The ancient Fathers of the Church used to call Jesus the doctor of the soul.

That's a comparison that can help us understand this idea. Sometimes doctors and dentists have to cause temporary discomfort or pain in order to bring about long-term health. The cut of a surgeon's knife hurts, but it leads to healing and strength in the long run. Sometimes the medicine that a doctor prescribes tastes bitter and harsh. And yet, that same medicine will cure the sickness that is much more dangerous. The thorn that St. Paul mentions in this Reading is like the surgeon's knife or the bitter medicine. As painful as it is, he recognizes that God is permitting it for a reason; to cure him of his tendency to arrogance and self-absorption. Likewise, when God allows difficulties to plague us, he is not absent from them, but at work through them, like a good doctor with a sharp scalpel.

Experienced hunters also have to face this reality. Sometimes they will set a trap for bear or a beaver, but their own hunting dogs will mistakenly step into it, catching one of their legs in the painful grip of its sharp, steel teeth. In order to free the dog, the hunter has to actually push the dog's leg further into the trap, so that he can release the catch and remove the pressure. While its leg is being pushed deeper into the trap, the beloved dog howls and whines because the pain gets worse, little knowing that the increasing discomfort is actually the first step on the path to freedom.
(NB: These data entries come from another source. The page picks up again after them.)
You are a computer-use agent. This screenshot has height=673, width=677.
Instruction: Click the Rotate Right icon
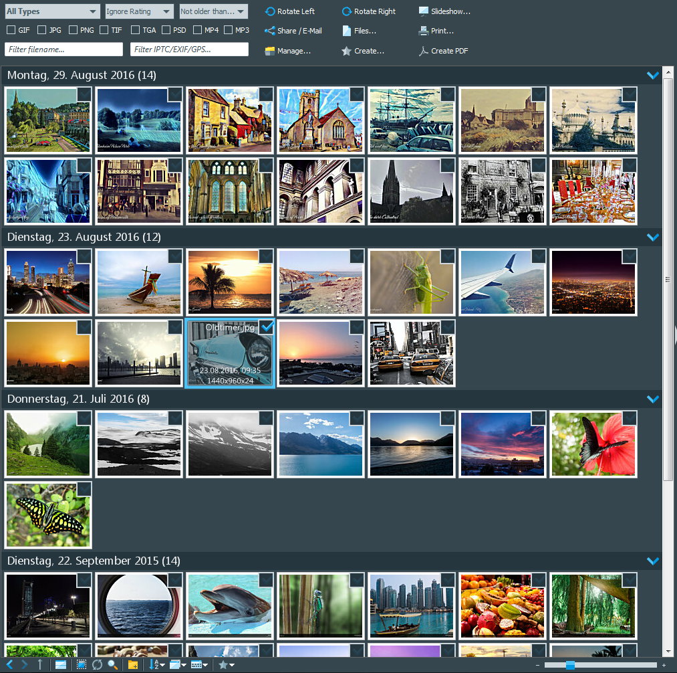click(347, 11)
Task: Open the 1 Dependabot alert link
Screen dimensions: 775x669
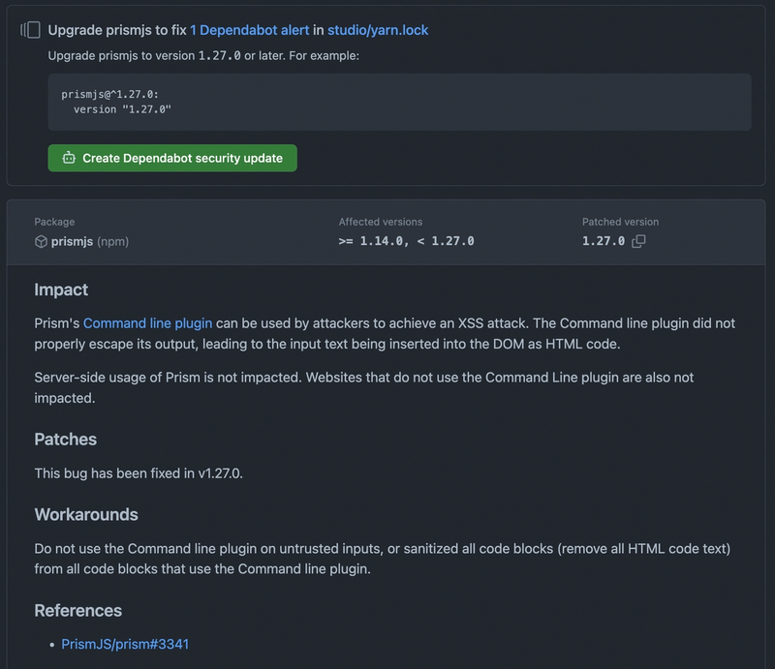Action: click(x=249, y=30)
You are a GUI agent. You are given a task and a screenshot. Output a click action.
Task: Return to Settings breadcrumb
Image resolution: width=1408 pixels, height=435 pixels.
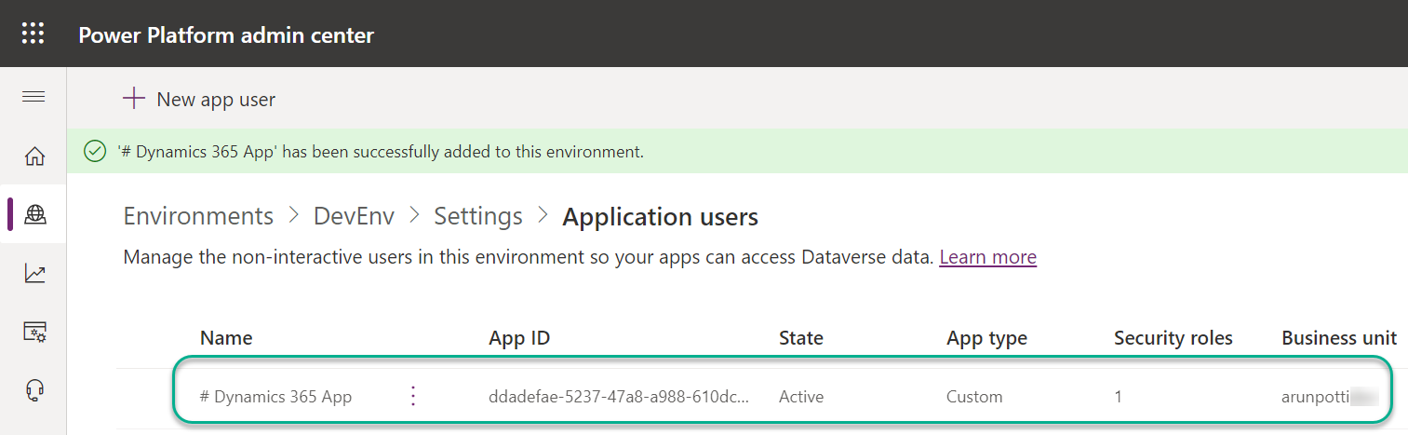point(478,216)
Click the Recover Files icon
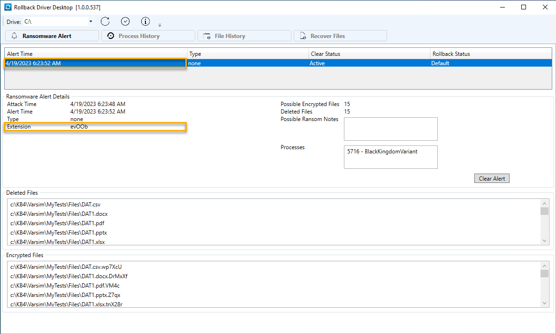This screenshot has height=334, width=556. click(303, 35)
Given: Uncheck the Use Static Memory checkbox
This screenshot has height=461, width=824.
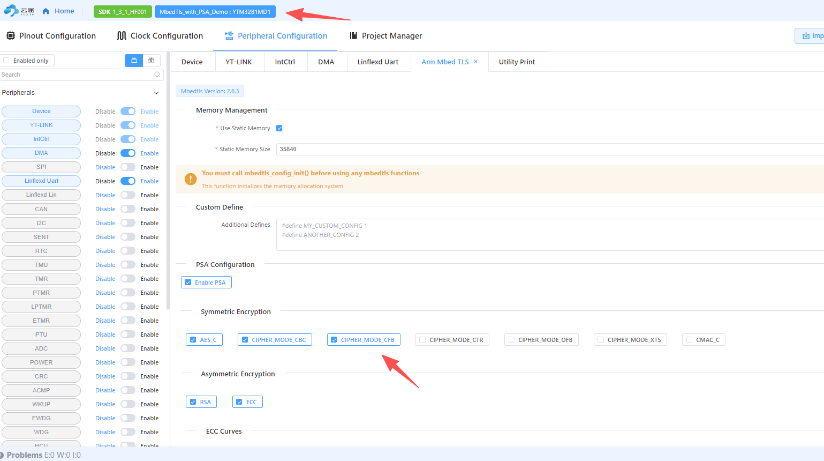Looking at the screenshot, I should coord(279,128).
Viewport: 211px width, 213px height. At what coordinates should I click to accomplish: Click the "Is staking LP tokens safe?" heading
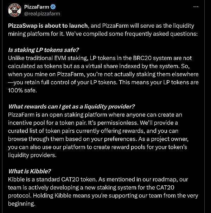point(43,50)
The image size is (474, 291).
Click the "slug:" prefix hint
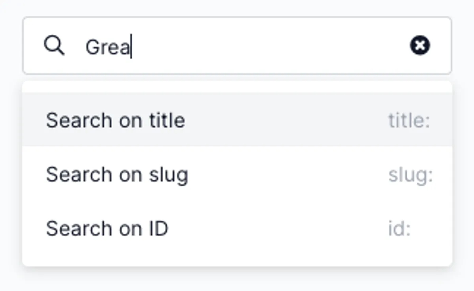(410, 175)
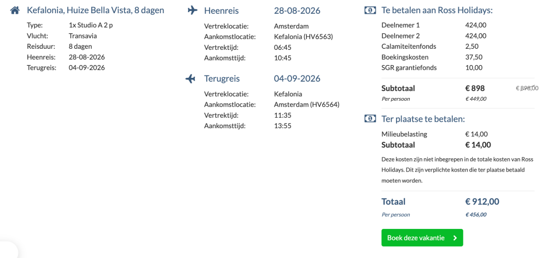Click the arrow chevron in the green booking button
Image resolution: width=547 pixels, height=258 pixels.
click(x=455, y=238)
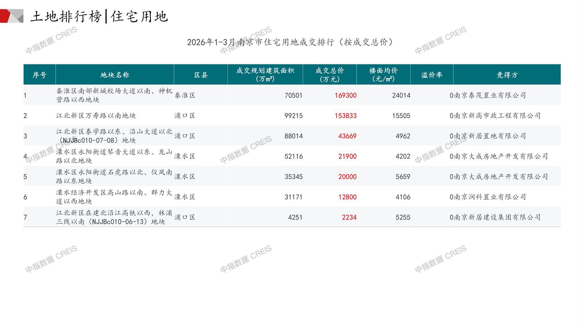Click the 楼面均价 column header
This screenshot has width=584, height=328.
[x=383, y=75]
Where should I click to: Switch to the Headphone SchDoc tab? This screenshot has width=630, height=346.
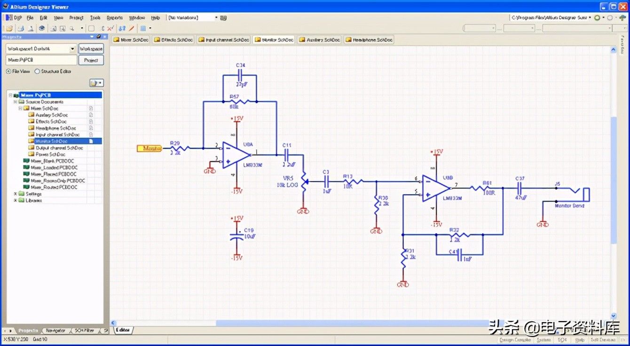[369, 40]
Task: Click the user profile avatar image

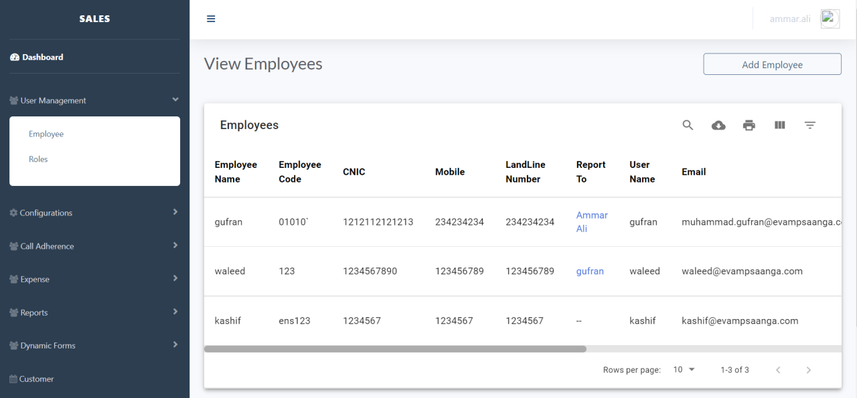Action: 830,19
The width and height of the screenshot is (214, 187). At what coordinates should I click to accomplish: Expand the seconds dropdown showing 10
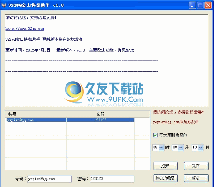tap(201, 148)
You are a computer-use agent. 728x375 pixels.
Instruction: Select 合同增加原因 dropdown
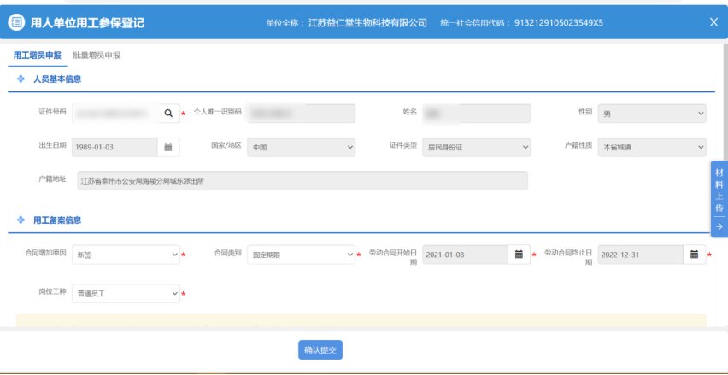pos(126,255)
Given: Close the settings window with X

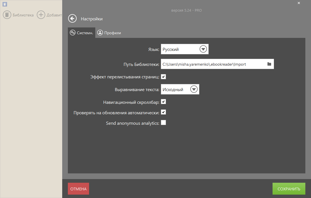Looking at the screenshot, I should pyautogui.click(x=299, y=3).
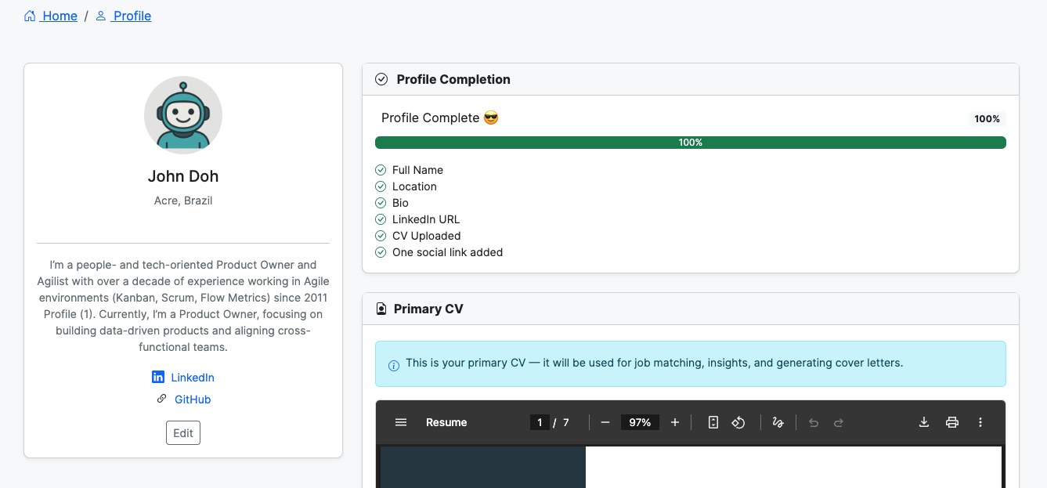Click the CV Uploaded checkmark
The image size is (1047, 488).
click(381, 236)
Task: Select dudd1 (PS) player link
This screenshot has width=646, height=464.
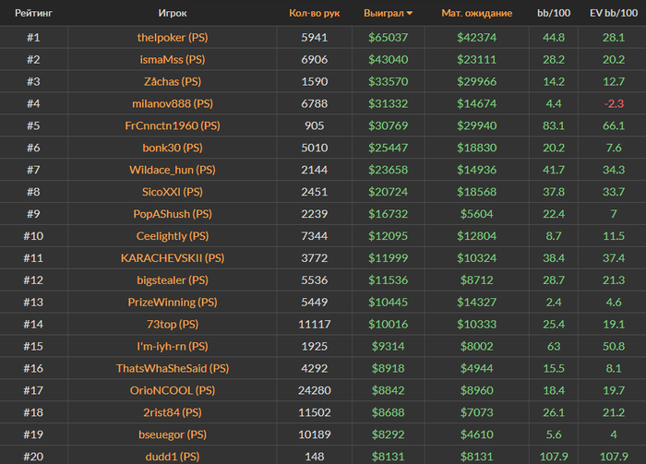Action: point(173,457)
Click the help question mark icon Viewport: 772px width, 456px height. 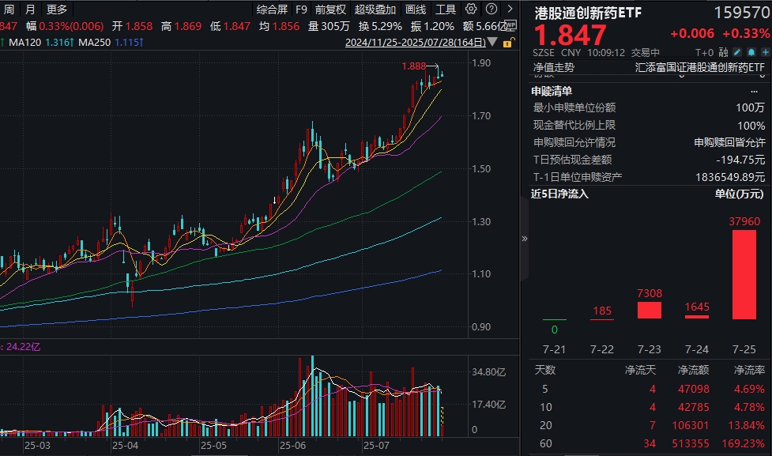point(491,9)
Once we learn this lesson, we will be able to say with the great St. Patrick of Ireland:

"Whether I receive good or ill, I return thanks equally to God, who taught me always to trust him unreservedly."

In St Matthew's Gospel, Jesus promised us that his "yoke is easy and his burden is light" (Matthew 11:30).

We can only experience that kind of interior peace and freedom once we learn to accept our limitations, the thorns that God permits in our lives. This was not an easy thing for St Paul. It was only after many years of suffering and working for Christ's Kingdom that he was able to write this beautiful sentence: "Therefore, I am content with weaknesses, insults, hardships, persecutions, and constraints, for the sake of Christ; for when I am weak, then I am strong."

Accepting our limitations and the thorns that God permits in our lives is not easy for us either.

We need God's help, which is always available through prayer and the sacraments.

And we also need to exercise the virtue of humility. There are three ways we can do that almost every day. First, by not insisting on getting our own way all the time. Second, by listening to others more than talking about ourselves. And third, by doing acts of kindness for others instead of constantly expecting them to do acts of kindness for us. When we exercise the virtue of humility, we begin to experience the interior fruitfulnessstrength, and peace that only God's grace can give us. We begin to experience firsthand what the Lord told St Paul: "My grace is sufficient for you, for power is made perfect in weakness."

During this Mass Jesus will renew his commitment to us through the sacrifice of the Eucharist.

When he does, let's renew our commitment to him, and ask him to help us accept the thorns he allows in our lives, so that we can also experience the full transforming power of his love.